EXERCISE AIM
Give again, exactly as written, each line of the material below starting at the line that contains "Where should I click to: Click the BOUND" and ending at the line that contains "Screen dimensions: 800x450". Both ends count, and no other line does.

DATA SHOWN

********************

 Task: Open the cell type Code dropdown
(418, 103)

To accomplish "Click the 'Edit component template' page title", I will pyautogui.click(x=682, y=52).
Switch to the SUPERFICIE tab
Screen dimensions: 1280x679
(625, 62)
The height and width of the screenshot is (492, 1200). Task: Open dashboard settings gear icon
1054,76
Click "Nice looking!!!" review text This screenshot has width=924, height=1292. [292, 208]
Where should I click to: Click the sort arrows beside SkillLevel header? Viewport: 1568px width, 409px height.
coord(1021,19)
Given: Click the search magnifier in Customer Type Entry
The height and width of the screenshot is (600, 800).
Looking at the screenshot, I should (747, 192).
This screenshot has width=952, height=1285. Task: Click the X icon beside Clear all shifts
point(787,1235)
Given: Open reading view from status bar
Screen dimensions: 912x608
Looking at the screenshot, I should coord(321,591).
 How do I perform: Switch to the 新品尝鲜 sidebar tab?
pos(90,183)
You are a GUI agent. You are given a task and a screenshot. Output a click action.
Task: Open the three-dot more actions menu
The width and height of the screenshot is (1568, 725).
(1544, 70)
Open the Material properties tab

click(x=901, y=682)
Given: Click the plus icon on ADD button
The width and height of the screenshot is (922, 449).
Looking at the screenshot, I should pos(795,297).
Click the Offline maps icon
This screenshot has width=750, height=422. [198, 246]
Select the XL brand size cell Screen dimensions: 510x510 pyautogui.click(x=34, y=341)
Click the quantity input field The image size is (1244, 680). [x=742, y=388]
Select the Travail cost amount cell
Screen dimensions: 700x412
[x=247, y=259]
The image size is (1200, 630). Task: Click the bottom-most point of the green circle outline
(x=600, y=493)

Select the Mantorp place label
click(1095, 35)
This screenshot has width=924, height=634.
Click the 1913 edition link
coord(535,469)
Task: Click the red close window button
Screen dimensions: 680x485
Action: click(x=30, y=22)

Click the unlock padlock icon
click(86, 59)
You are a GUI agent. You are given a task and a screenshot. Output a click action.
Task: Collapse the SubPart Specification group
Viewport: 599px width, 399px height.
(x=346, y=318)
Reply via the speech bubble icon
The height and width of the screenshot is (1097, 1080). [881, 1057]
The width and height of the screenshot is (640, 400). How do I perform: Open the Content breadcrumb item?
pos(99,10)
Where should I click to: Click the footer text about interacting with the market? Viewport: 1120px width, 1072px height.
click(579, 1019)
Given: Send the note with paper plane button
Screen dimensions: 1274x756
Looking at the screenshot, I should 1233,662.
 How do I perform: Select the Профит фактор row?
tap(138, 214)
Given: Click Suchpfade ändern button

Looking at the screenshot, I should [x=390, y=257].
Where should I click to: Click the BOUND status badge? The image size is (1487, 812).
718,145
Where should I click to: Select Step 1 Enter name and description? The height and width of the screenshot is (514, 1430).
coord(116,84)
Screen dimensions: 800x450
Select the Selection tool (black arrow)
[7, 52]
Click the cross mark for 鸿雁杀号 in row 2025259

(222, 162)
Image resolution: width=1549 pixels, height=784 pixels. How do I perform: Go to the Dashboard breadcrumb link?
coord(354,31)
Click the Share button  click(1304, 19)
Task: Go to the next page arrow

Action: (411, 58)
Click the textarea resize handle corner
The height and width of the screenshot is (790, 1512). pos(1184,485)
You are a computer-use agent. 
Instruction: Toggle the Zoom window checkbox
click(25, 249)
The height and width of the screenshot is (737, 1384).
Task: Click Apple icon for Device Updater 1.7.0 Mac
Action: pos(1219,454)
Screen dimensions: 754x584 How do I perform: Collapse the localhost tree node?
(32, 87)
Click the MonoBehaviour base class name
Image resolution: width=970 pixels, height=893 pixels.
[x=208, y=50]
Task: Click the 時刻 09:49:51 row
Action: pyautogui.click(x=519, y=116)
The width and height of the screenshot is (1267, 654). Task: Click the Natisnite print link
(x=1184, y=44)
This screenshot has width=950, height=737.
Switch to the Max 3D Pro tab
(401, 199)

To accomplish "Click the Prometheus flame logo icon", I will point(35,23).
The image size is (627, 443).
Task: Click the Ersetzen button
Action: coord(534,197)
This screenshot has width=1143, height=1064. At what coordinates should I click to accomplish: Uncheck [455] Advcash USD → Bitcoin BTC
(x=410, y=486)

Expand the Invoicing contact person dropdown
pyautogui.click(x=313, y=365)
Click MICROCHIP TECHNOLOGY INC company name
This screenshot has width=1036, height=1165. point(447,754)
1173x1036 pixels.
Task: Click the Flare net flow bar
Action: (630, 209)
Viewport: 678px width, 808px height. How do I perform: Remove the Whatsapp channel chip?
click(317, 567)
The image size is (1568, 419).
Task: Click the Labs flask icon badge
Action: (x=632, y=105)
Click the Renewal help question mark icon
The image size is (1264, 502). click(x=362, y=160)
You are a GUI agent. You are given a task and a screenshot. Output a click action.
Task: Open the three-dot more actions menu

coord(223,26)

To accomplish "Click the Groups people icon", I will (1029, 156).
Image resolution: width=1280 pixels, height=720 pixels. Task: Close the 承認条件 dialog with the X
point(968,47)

********************

TASK RESPONSE
Where should I click to: Click the BOUND status badge? The image size is (1487, 812).
718,145
Where should I click to: Select Step 1 Enter name and description? The height and width of the screenshot is (514, 1430).
coord(116,84)
Screen dimensions: 800x450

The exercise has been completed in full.